Pixel coordinate grounding data:
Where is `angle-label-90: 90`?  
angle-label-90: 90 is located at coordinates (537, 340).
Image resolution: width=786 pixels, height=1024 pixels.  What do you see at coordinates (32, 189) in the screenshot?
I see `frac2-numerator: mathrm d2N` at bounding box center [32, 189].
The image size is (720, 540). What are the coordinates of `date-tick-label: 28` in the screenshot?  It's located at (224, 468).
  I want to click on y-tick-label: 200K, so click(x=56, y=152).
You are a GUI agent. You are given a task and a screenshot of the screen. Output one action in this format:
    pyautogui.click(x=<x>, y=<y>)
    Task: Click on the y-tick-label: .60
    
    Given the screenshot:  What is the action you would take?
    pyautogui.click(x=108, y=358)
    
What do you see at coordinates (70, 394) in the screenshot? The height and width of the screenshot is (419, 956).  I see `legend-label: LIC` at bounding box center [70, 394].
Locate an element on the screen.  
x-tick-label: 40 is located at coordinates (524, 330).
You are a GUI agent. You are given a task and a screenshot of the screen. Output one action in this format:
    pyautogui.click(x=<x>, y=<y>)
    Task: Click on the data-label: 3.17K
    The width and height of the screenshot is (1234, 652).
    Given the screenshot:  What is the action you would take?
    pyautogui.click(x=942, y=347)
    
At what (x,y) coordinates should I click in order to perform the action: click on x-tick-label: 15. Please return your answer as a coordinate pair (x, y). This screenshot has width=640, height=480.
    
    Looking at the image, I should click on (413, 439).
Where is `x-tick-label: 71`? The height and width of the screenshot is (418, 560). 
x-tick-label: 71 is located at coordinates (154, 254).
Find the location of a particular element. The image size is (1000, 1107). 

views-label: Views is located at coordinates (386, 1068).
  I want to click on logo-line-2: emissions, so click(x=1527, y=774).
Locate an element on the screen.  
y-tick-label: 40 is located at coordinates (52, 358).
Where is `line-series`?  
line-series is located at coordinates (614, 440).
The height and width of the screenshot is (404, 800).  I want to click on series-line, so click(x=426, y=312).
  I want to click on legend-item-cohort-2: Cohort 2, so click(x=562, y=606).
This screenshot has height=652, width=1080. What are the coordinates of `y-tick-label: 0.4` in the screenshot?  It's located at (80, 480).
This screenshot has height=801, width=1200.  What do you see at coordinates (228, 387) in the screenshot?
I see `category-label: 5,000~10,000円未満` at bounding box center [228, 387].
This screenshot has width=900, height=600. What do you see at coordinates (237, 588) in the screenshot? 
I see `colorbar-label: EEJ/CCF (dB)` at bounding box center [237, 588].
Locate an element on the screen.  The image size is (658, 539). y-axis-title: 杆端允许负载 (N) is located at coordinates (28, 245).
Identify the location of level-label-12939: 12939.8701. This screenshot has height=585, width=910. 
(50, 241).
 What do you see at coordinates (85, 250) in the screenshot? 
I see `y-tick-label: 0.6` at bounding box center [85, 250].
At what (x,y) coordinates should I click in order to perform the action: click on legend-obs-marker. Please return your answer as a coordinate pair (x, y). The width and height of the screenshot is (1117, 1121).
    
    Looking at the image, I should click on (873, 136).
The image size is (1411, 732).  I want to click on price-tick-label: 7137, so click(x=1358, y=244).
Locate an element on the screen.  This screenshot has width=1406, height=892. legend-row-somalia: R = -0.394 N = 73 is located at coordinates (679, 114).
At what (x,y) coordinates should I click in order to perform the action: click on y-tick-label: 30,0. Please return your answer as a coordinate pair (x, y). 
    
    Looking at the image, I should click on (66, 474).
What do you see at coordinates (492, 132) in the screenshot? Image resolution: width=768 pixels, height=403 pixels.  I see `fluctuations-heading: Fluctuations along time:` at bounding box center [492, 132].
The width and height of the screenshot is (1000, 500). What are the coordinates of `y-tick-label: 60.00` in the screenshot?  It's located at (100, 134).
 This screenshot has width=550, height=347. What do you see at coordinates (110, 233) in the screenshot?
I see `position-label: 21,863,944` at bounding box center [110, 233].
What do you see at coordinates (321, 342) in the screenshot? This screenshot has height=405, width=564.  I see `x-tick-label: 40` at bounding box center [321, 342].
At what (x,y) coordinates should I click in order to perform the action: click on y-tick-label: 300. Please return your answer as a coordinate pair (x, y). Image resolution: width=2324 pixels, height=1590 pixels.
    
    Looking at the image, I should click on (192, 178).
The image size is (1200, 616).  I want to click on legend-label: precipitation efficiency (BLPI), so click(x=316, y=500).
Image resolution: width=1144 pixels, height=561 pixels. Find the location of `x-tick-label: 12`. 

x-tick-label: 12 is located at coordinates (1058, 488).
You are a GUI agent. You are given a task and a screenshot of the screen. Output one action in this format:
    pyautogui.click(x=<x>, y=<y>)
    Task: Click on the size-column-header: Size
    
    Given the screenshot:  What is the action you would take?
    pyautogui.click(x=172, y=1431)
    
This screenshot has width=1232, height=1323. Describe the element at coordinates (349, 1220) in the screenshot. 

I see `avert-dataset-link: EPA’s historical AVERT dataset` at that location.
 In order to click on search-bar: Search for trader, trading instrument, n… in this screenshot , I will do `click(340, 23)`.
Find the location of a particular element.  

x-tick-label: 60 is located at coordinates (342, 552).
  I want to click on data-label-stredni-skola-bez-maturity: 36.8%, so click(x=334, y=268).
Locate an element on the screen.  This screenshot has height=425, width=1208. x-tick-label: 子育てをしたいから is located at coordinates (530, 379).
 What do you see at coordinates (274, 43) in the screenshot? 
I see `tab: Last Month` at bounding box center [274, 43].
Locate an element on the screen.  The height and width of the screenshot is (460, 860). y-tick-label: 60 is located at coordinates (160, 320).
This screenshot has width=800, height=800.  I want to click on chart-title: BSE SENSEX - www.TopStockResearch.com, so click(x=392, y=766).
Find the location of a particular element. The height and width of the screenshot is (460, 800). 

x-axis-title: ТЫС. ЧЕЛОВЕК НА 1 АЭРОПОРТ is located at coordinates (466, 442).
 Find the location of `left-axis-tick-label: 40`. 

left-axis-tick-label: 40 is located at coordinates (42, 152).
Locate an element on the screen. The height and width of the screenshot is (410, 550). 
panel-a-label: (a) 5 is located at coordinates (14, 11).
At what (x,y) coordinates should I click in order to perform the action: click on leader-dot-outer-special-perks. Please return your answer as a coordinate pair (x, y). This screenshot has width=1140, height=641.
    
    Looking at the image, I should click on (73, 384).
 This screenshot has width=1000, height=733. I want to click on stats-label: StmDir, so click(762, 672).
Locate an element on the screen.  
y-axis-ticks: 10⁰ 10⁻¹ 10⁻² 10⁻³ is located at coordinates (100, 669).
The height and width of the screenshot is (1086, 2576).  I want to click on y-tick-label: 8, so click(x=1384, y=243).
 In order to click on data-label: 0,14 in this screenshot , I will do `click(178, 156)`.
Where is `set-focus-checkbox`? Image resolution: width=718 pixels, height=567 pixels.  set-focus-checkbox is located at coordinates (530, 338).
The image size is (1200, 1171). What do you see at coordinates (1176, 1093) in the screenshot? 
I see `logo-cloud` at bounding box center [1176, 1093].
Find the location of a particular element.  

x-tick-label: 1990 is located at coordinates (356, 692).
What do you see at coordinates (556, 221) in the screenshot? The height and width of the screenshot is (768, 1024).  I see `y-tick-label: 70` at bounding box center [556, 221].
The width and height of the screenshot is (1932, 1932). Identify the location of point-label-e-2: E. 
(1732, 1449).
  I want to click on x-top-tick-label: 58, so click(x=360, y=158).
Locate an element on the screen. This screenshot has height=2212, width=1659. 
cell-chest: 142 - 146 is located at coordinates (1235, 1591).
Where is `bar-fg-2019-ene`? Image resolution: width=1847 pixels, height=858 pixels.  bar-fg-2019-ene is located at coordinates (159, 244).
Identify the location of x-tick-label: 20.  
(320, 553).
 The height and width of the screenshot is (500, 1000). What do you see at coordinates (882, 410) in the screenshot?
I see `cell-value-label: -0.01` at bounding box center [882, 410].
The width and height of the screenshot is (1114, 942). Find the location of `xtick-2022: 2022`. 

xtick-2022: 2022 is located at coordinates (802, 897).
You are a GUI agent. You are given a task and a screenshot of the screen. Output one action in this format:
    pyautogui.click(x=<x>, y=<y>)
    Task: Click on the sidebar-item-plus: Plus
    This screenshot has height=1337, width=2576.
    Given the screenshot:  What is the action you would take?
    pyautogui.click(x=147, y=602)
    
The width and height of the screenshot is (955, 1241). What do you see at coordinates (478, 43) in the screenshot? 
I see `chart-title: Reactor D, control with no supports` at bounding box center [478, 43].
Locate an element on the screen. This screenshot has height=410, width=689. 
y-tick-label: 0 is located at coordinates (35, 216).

[REQUIRED ACTION]
Rewrite the material from its first line through the line holding "center [32, 189].", inclusive, swapping "pixels" for "px" and changing nothing else. Give only those lines.

[RESULT]
Where is `angle-label-90: 90`?  
angle-label-90: 90 is located at coordinates (537, 340).
Image resolution: width=786 px, height=1024 px.  What do you see at coordinates (32, 189) in the screenshot?
I see `frac2-numerator: mathrm d2N` at bounding box center [32, 189].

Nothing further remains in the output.